Our previous studies showed that PD-L1⁺ immune cells were associated with inferior OS/RFS, aggressive clinical features and high stromal CD8⁺ tumor-infiltrating lymphocytes (TILs) and PD-1⁺ TILs in UCB patients.²³ In the current study, we observed that CHI3L1⁺ stromal cells were co-localised with PD-L1⁺ immune cells, PD-1⁺ TILs and CD8⁺ TILs in neighbouring regions within UCB tissues (Figure 4d). MIF staining also illustrated the wide co-distribution of CHI3L1 with PD-L1, PD-1 and CD8 in the same region of UCB tissues (Supplementary figure 4). The proportion of patients exhibiting both CHI3L1⁺ stromal cells and PD-L1⁺ immune cells in tumor tissues was significantly higher in LN⁺ patients than in LN⁻ patients (72.7% vs. 34.9%; P < 0.001; Figure 4e). Moreover, CHI3L1⁺ stromal cells with high densities of stromal CD8⁺ TILs or PD1⁺ TILs were associated with tumor lymphatic metastasis (P = 0.023 and 0.029, respectively, Figure 4f and g). We further evaluated the combined impact of CHI3L1⁺ stromal cells and PD-L1⁺ immune cells on patient survival (all P < 0.05, Figure 4h and i). We classified the patients into negative or positive groups, based on binary scoring, according to PD-L1 expression in immune cells (≥ 5% of the tumor) and found PD-L1⁺ immune cells in 57.3% of the UCB patients (98/171). Based on negative/positive CHI3L1⁺ stromal cells or PD-L1⁺ immune cells, patients were categorised into three different immune subtypes: (a) both negative (n = 54); (b) either positive (n = 48) and (c) both positive (n = 69). The highest mortality and recurrence rates were observed between groups a and c (all P < 0.001, Figure 4h and i). These findings established a robust connection between CHI3L1⁺ stromal cells with PD-L1⁺ immune cells and diminished survival in UCB patients.

Based on median PD-1⁺ TIL density (11 cells/field; n = 47) and CD8⁺ TIL density (55 cells/field; n = 83), PD-1⁺ TILs were present in 57.4% (27/47) and CD8⁺ TILs in 48.2% (40/83) of the UCB patients. According to negative/positive CHI3L1⁺ stromal cells or PD-1⁺ TIL/CD8⁺ TIL densities, patients were categorised into three different immune subtypes: (a) CHI3L1⁻ stromal cells with low PD-1⁺ TILs (n = 16) or CD8⁺ TILs (n = 26); (b) CHI3L1⁺ stromal cells with low PD-1⁺ TILs and CHI3L1⁻ stromal cells with high PD-1⁺ TILs (n = 18) or CHI3L1⁺ stromal cells with low CD8⁺ TILs and CHI3L1⁻ stromal cells with high CD8⁺ TILs (n = 26); and (c) CHI3L1⁺ stromal cells with high PD-1⁺ TILs (n = 13) or CD8⁺ TILs (n = 31). The OS and RFS were significantly different between immune subtypes, whereas subtypes of CHI3L1⁻ stromal cells with low PD-1⁺ TILs/CD8⁺ TILs were associated with the most favorable prognosis, respectively (P < 0.0001, Supplementary figure 5).
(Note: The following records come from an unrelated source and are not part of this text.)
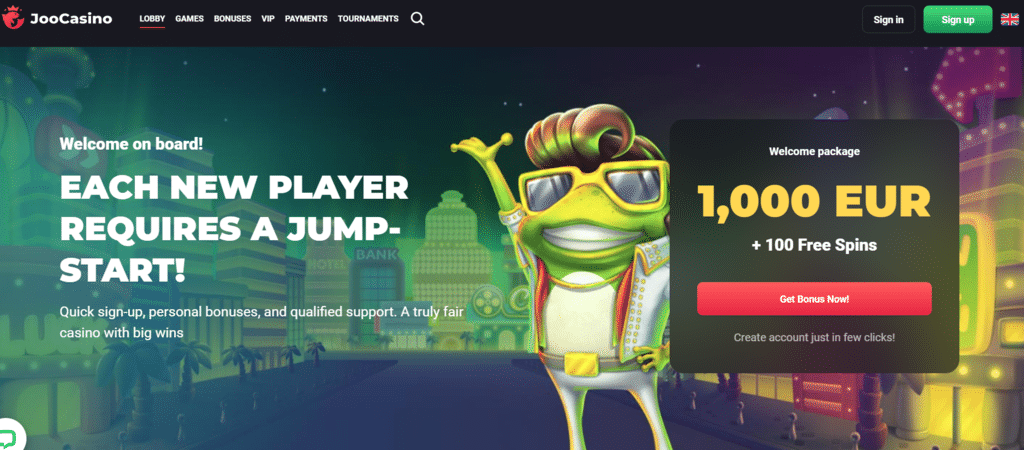The image size is (1024, 450).
Task: Click the Get Bonus Now! button
Action: click(x=814, y=299)
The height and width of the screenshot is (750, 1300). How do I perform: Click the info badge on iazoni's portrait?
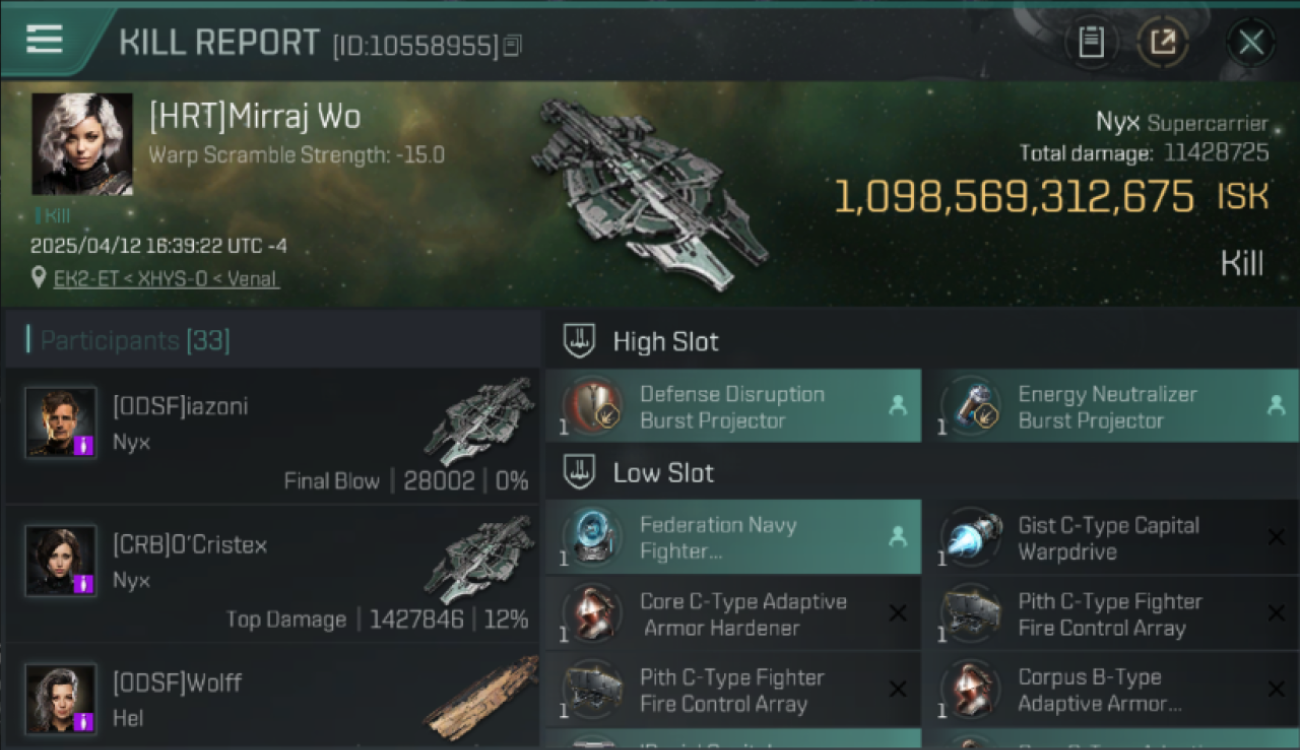click(x=84, y=446)
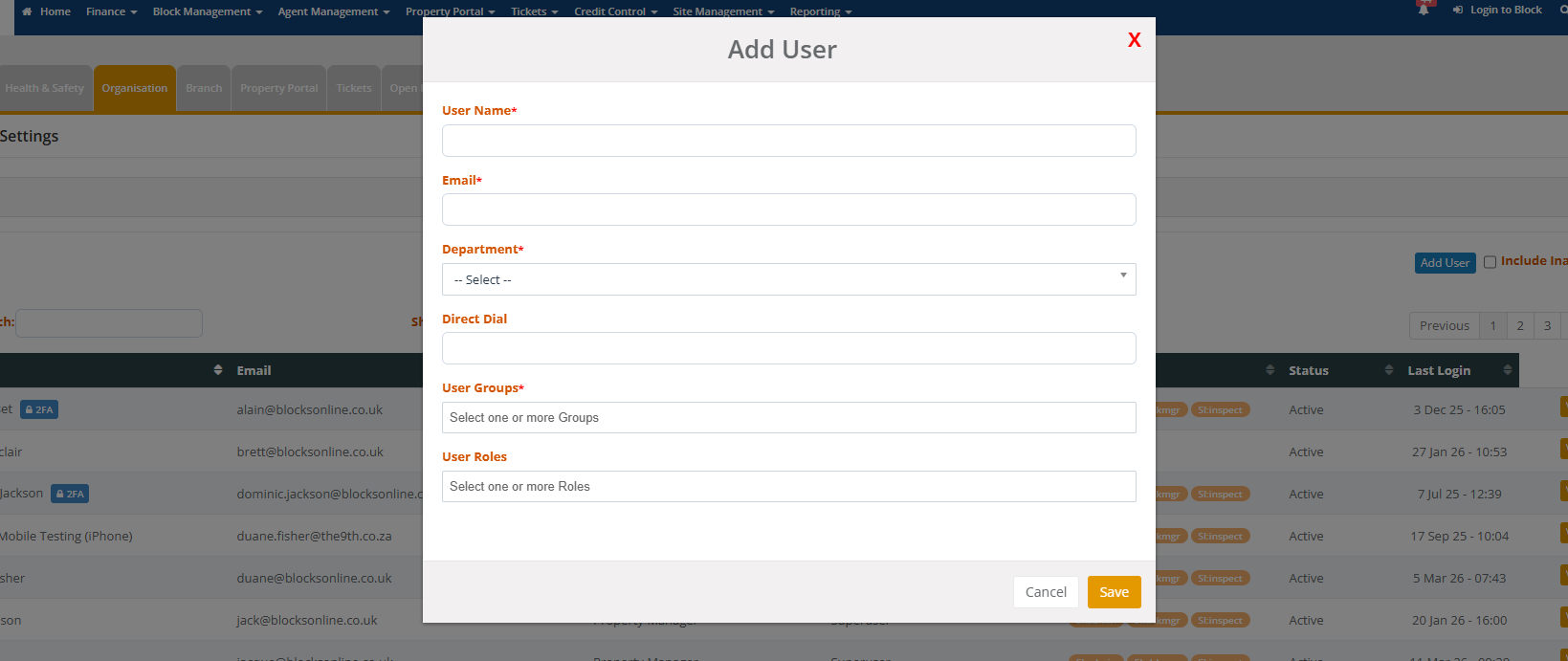Open the Block Management menu
The image size is (1568, 661).
pos(207,11)
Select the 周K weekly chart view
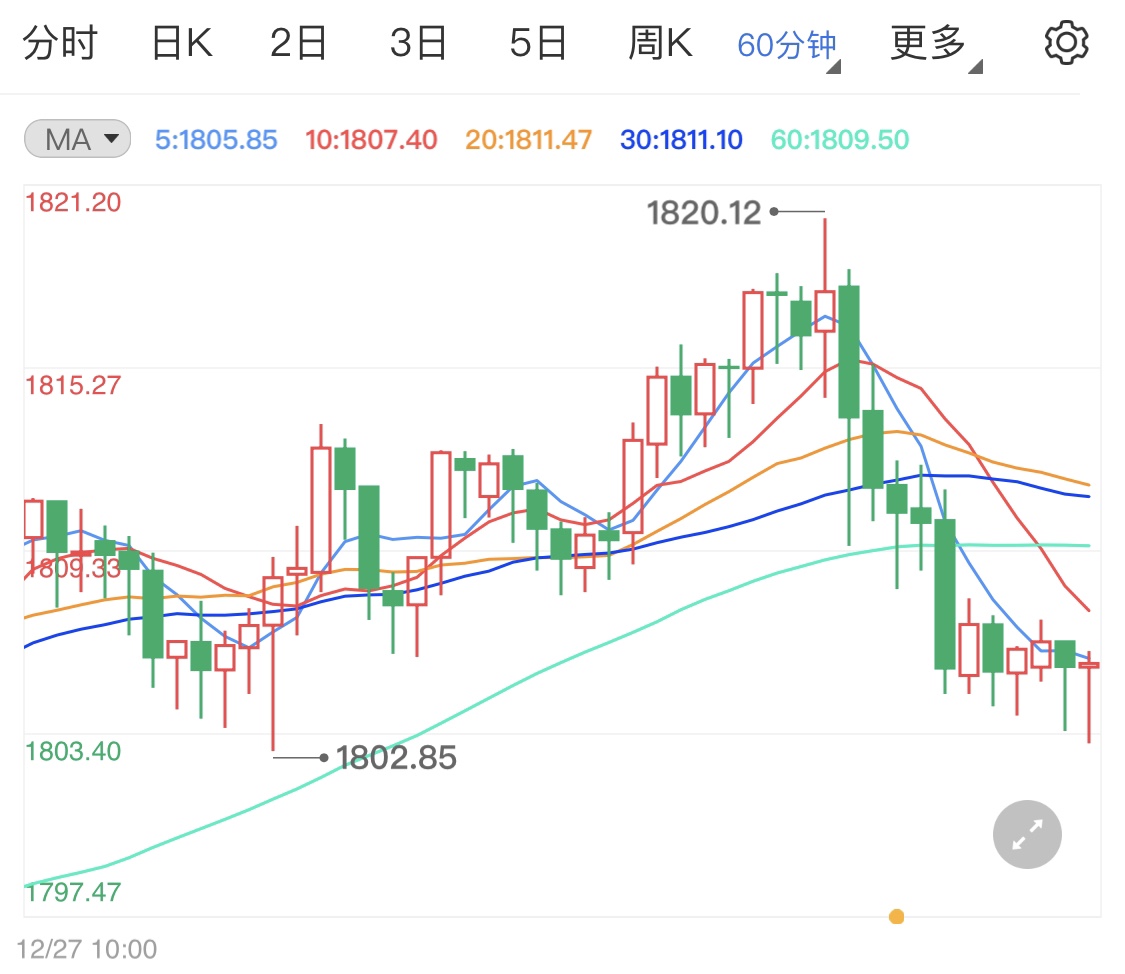The height and width of the screenshot is (974, 1125). click(659, 42)
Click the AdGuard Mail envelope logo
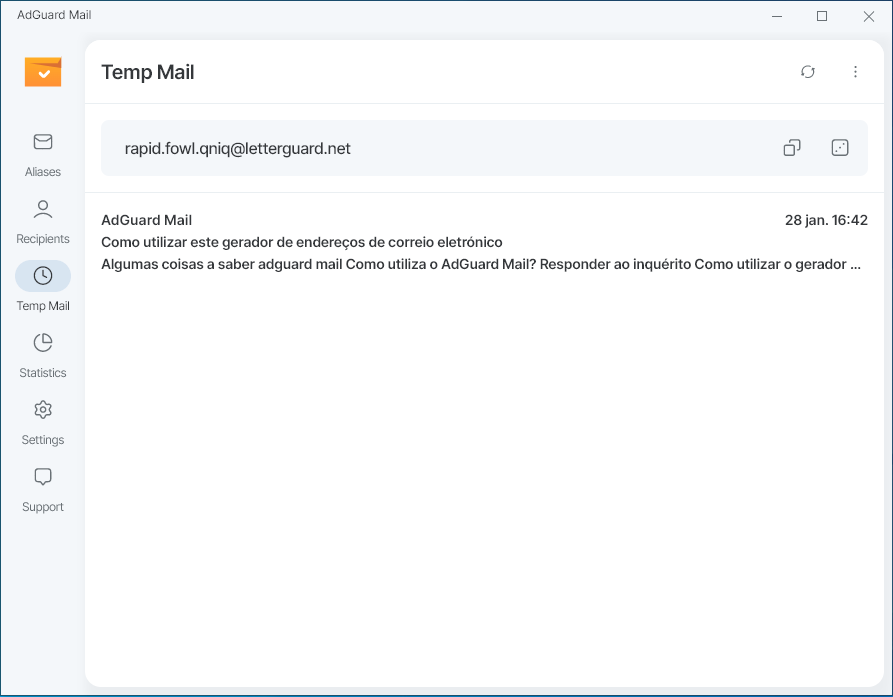 pos(43,72)
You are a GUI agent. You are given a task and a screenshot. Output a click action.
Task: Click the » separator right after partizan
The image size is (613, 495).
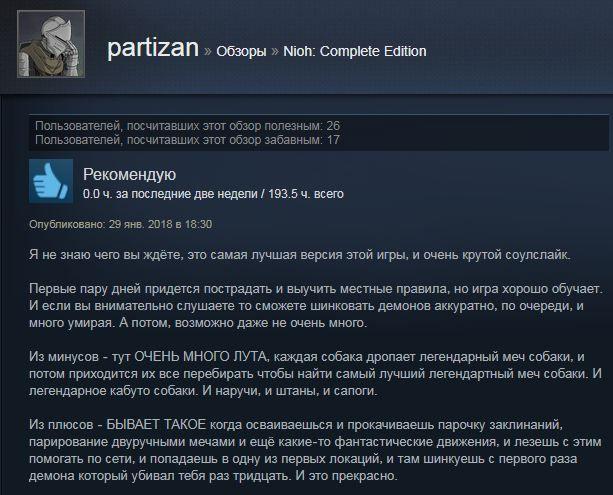pyautogui.click(x=208, y=52)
MIF staining further illustrated the wide co-distribution of CHI3L1⁺ stromal cells with other immunosuppressive molecules, such as TIGIT, VSITA, TIM-3 and LAG-3 (Figure 4j and k), suggesting the potential role of CHI3L1⁺ stromal cells in orchestrating immune evasion to facilitate bladder cancer metastasis.

The impact of inflammation-associated lymphangiogenesis on tumor progression remains a subject of debate.²⁴ Our results found that proinflammatory cytokine CHI3L1 that were predominately expressed by stromal cells were positively associated with LN metastasis and predicted poor OS and RFS in UCB patients. CHI3L1⁺ stromal cells were prominently located within densely populated lymphatic vessel niches within immunosuppressive TME. Furthermore, the co-occurrence of CHI3L1⁺ stromal cells and PD-L1⁺ immune cells was associated with diminished survival outcomes in UCB patients. These findings suggested that stromal CHI3L1 collaborated with lymphangiogenic and immunosuppressive molecules to influence LN metastasis and tumor progression.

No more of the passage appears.